Salesforce secures Lightning performance gains by preventing and managing performance regressions. We operate in a large and distributed development environment, where multiple teams work simultaneously on different aspects of the Lightning platform. With so many moving parts, some changes inevitably impact performance, sometimes unintentionally, and this can lead to regressions. Preventing setbacks is a continuous effort — one that requires proactive strategies, rigorous monitoring, and cross-team collaboration.

We’re continually refining our tools and practices to ensure that Lightning Experience continues to perform. This includes using artificial intelligence (AI) and its new capabilities to safeguard our performance gains. In this blog post, we’ll pull back the curtain on these efforts and give you a glimpse into some of the recent innovations. 

Managing regressions to protect performance gains

Let’s dive into a recent example that showcases how important it is to check for regressions in order to maintain performance gains. Thanks to our recent advancements in the area, we were able to detect this regression swiftly and recover from its impact. 

In this example, we will focus on subsequent page navigation Experience Page Time (EPT). As shown in the chart below, we exceeded a goal of 20% improvement for subsequent page navigations, currently tracking at 27%. 

Here, a performance regression threatened to erase most of our hard-earned improvements for subsequent page loads. If left unchecked, this single issue could significantly degrade user experience and wipe out months of effort. 

The root cause of the regression seemed minor and innocuous — just another new request added to the page navigation that on its own wasn’t performance-heavy. But, when triggered repeatedly in certain configurations, its impact was amplified. This led to a significant degradation in performance and required a fix to recover.  

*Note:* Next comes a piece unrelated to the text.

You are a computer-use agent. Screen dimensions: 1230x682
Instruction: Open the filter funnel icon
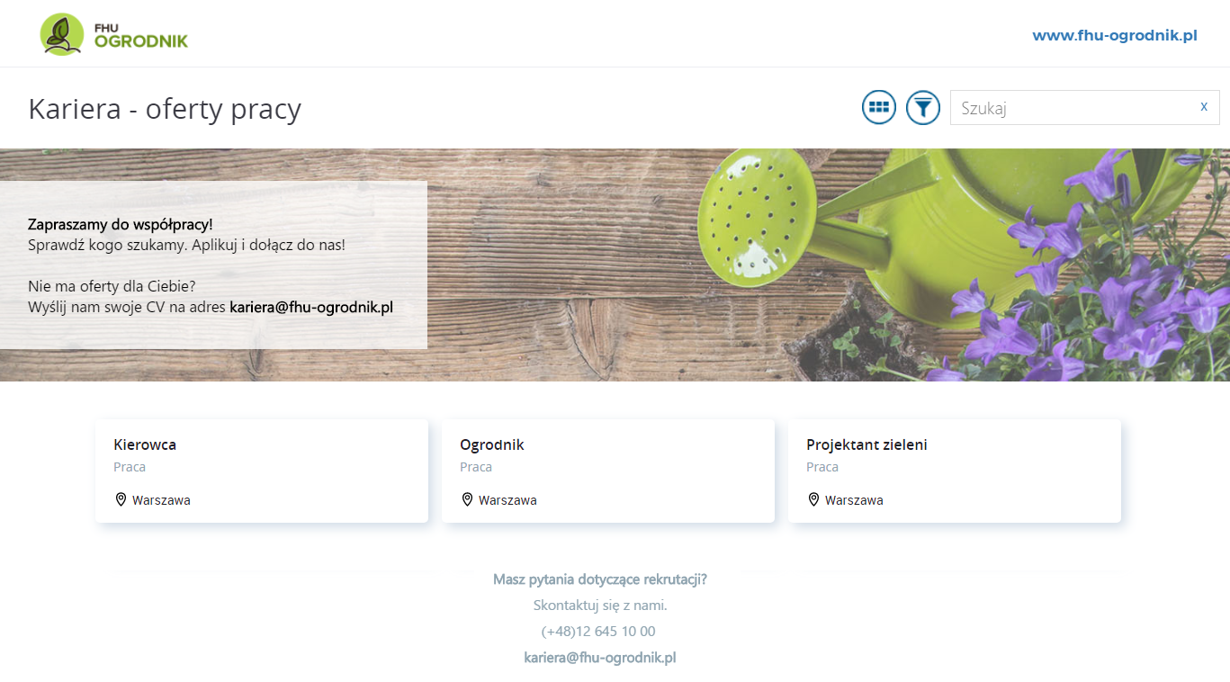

Preventing regressions is just as critical as making new improvements. Performance gains don’t follow a perfect, straight line. They require constant vigilance. With every step forward, we must ensure that we’re not inadvertently taking steps backward.

Innovating across the performance regressions lifecycle 

We’ve demonstrated how a single code change can cause a large performance regression and the effort it can take to recover. Fighting regressions isn’t a one-and-done effort. It requires continuous monitoring, rapid detection, and a robust set of tools and processes to address issues big and small. Instead of reacting to regressions as they arise, we take a structured and proactive approach to managing them.

We define the lifecycle of a performance regression through five key steps — Prevent, Monitor, Detect, Collaborate, and Respond — within an iterative feedback loop.

Step 1: Prevent

Ideally, a regression should be caught during development, before it reaches production or impacts customers. To make this possible, performance metrics must be treated as non-functional requirements in every product development effort. Testing performance in development settings helps detect potential regressions early, while also identifying opportunities for improvement. This ensures that development meets both functional and performance quality standards.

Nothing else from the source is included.